Dataset:
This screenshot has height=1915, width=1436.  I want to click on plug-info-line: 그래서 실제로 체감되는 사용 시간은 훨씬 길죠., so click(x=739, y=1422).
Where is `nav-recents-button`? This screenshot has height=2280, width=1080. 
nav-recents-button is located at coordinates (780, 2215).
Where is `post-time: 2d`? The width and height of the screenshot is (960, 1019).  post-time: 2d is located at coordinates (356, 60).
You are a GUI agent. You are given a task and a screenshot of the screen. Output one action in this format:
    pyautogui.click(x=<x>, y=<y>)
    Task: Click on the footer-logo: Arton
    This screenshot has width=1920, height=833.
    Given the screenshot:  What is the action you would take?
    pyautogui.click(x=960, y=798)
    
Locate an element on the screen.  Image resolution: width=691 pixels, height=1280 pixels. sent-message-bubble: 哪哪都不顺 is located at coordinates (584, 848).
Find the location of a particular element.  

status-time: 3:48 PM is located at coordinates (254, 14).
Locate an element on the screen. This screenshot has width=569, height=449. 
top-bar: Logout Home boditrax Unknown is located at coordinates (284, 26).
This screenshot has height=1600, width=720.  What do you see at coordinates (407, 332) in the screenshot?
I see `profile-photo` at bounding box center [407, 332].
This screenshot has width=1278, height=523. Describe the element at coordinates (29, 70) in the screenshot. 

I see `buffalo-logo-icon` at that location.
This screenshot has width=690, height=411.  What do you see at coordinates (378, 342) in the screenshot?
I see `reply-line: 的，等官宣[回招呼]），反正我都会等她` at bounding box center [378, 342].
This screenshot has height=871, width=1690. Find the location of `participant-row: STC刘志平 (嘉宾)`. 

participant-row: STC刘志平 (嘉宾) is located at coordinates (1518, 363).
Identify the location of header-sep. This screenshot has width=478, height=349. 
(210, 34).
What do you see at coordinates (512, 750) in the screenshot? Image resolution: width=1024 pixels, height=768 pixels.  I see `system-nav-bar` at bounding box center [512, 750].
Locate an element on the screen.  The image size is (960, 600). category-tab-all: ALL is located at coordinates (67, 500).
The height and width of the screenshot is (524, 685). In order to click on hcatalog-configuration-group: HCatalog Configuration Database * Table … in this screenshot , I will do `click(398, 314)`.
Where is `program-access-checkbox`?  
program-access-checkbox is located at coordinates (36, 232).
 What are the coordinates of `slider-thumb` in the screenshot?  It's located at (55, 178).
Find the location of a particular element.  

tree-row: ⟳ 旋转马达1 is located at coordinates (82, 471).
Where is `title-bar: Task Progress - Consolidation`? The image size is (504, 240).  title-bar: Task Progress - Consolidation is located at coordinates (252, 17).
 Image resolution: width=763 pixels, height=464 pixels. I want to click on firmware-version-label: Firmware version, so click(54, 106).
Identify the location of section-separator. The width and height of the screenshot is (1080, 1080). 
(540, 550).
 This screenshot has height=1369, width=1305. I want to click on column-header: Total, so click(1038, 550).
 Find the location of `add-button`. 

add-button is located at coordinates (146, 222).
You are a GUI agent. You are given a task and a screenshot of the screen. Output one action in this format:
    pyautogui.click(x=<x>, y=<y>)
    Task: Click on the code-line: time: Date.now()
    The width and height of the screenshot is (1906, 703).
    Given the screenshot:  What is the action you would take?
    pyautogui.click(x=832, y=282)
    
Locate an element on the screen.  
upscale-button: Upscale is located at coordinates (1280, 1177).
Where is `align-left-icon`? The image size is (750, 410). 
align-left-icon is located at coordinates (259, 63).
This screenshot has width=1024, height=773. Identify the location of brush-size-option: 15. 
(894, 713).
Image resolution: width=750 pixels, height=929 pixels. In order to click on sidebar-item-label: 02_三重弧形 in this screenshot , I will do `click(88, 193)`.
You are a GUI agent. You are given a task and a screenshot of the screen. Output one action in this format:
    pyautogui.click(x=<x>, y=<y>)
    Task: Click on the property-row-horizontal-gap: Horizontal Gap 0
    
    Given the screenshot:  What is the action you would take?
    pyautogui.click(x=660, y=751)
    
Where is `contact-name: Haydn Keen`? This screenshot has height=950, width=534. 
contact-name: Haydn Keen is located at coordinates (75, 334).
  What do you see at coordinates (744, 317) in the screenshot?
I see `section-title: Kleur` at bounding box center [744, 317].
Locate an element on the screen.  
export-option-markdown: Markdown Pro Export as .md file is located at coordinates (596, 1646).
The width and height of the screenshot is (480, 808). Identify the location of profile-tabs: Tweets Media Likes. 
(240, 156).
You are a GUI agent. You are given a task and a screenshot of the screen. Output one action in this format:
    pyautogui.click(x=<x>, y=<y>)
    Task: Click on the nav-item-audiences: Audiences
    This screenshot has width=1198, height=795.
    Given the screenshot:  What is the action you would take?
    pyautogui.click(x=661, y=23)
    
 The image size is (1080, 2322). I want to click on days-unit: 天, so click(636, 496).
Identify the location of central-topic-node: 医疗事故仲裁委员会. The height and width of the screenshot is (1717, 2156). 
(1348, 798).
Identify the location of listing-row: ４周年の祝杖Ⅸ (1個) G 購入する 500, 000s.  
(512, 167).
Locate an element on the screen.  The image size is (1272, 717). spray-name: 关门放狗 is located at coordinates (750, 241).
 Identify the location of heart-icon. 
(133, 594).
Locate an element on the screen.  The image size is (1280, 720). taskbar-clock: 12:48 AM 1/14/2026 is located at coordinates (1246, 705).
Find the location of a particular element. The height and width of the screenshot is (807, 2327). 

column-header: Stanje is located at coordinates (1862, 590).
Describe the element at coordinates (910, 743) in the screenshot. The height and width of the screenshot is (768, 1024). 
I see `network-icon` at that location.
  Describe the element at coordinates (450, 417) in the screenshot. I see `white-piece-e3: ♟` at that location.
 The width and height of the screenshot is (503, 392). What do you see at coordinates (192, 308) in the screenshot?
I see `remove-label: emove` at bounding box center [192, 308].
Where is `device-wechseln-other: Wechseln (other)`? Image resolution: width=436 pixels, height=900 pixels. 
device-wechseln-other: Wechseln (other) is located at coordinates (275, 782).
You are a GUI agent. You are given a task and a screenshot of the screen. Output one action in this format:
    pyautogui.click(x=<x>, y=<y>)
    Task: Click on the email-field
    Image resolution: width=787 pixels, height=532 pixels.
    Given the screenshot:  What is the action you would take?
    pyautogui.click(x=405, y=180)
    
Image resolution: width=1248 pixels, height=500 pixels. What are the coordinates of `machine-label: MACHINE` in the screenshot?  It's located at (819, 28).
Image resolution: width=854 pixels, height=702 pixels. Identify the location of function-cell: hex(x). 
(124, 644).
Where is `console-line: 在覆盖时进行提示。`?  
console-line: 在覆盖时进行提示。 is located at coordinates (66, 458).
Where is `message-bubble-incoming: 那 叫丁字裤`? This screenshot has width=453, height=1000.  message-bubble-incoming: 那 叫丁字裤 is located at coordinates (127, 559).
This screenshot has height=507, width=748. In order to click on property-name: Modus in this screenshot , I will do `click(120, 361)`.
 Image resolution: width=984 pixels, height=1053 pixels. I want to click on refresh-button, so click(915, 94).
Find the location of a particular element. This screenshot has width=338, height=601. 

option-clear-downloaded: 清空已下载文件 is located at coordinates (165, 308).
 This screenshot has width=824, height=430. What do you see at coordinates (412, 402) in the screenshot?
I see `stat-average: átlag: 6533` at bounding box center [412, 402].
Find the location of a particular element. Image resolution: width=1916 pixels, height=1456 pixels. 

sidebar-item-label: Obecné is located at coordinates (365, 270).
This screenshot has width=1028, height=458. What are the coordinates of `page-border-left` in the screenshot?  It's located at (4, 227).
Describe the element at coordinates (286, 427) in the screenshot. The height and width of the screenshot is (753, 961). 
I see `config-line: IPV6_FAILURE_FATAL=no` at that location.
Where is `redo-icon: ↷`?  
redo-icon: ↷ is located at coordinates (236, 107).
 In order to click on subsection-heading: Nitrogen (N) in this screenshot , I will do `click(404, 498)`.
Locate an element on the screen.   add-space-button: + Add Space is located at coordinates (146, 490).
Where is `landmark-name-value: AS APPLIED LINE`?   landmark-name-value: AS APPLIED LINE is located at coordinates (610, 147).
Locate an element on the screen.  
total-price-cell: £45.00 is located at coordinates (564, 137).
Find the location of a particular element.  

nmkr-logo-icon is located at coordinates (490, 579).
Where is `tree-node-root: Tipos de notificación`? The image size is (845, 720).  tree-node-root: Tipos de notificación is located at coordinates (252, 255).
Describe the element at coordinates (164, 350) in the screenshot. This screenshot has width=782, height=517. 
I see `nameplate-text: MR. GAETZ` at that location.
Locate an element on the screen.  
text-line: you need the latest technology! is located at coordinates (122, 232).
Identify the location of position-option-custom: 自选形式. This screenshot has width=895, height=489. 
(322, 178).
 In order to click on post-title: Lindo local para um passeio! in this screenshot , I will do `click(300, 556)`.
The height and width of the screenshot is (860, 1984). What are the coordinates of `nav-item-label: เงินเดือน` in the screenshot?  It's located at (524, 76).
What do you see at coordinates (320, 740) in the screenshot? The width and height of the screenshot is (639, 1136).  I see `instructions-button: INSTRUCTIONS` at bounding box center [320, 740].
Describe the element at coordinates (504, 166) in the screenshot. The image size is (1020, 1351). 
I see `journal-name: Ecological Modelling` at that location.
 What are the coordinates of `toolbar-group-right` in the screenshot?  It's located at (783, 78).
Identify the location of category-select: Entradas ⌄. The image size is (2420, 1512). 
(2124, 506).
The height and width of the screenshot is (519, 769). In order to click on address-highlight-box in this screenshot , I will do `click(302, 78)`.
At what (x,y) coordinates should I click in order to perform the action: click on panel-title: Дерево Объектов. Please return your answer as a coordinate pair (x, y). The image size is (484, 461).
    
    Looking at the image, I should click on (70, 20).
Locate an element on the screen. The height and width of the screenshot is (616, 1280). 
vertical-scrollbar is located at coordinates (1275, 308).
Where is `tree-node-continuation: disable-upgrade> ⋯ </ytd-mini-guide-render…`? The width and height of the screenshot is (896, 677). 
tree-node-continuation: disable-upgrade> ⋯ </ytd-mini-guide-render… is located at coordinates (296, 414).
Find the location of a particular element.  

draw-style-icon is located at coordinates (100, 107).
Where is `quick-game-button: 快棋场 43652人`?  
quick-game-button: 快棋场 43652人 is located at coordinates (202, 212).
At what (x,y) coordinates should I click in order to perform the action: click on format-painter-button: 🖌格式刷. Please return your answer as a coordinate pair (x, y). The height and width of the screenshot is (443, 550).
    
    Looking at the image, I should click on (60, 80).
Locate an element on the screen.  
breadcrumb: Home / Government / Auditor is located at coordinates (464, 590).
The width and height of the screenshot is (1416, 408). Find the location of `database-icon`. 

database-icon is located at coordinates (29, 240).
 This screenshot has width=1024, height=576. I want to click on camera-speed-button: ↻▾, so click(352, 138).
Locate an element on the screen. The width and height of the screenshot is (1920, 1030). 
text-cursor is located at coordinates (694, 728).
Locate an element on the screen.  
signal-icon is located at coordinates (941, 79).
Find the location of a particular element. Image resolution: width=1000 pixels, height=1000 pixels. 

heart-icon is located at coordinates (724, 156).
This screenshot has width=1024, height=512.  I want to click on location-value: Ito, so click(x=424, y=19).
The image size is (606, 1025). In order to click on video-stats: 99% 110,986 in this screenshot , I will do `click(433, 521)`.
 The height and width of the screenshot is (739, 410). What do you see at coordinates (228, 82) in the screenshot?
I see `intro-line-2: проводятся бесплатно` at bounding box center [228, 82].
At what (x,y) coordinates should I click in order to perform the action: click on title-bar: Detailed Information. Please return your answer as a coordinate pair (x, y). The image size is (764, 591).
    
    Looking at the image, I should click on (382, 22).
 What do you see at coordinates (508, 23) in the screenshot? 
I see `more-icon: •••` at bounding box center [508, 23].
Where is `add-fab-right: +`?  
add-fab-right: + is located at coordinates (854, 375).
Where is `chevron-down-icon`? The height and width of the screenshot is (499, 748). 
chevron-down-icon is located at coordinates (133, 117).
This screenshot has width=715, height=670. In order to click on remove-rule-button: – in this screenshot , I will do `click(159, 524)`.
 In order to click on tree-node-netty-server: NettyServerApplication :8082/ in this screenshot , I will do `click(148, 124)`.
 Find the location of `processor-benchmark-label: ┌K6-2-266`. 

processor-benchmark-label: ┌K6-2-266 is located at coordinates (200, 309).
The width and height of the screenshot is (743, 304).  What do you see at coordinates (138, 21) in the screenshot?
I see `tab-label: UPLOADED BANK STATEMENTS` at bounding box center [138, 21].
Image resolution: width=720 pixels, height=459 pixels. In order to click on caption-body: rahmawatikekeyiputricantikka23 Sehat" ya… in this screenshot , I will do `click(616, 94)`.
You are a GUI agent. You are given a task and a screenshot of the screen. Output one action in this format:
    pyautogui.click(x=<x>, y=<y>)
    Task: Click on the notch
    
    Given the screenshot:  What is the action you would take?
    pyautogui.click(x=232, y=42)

Brief: Please update the records from the start through the line that contains "nav-recents-button is located", replacing "screenshot" with "image" and leaving everything else unchanged. Return only those lines.

Answer to this task:
This image has height=1915, width=1436.  I want to click on plug-info-line: 그래서 실제로 체감되는 사용 시간은 훨씬 길죠., so click(x=739, y=1422).
Where is `nav-recents-button`? This image has height=2280, width=1080. 
nav-recents-button is located at coordinates (780, 2215).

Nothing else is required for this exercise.